== Entries provided ==
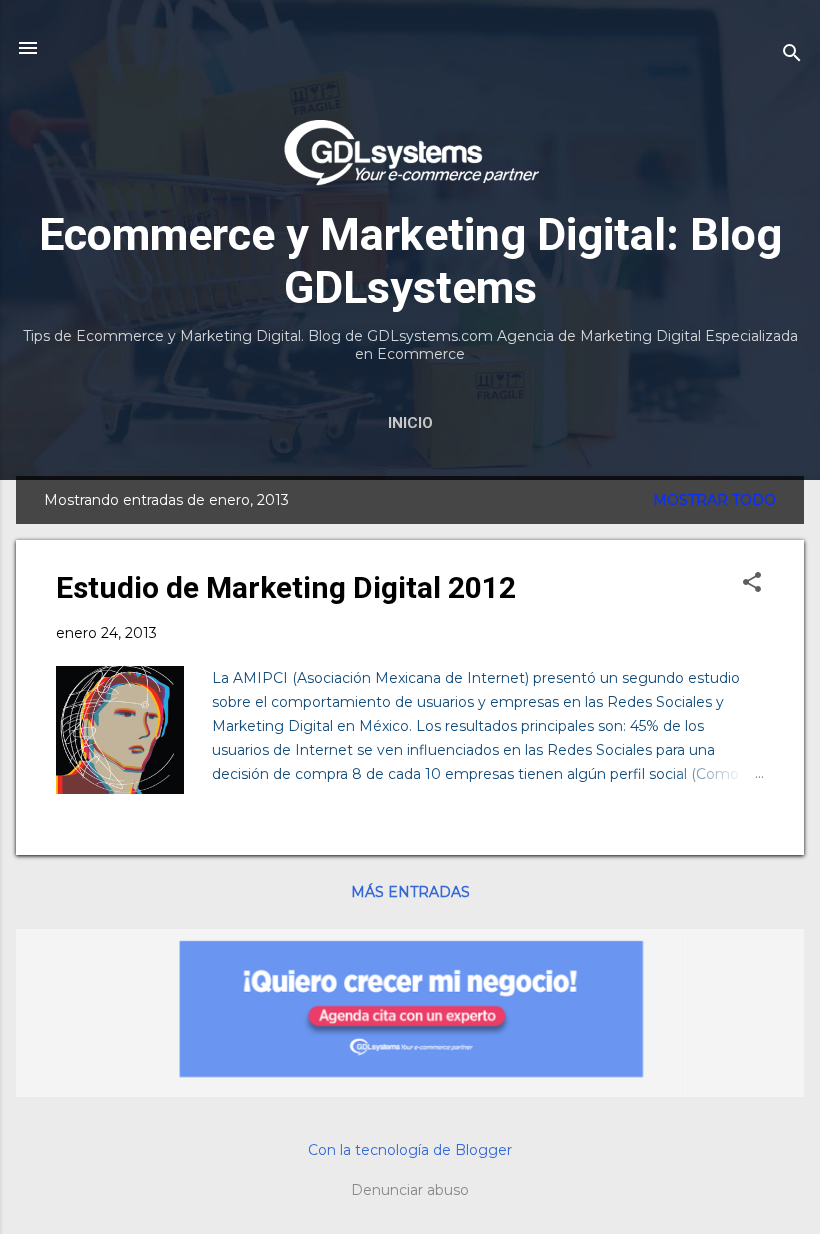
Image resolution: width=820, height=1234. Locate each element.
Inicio (410, 423)
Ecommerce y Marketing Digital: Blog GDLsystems (410, 261)
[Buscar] (792, 54)
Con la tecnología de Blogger (410, 1150)
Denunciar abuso (410, 1190)
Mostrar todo (714, 500)
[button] (752, 583)
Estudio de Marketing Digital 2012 (286, 587)
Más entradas (410, 892)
===
* Exercise requirements: Nothing but the lines from the one with "Estudio de Marketing Digital 2012 (286, 587)" through the end of the data above should be reproduced, each exactly, both ends included.

* Task answer:
Estudio de Marketing Digital 2012 (286, 587)
Más entradas (410, 892)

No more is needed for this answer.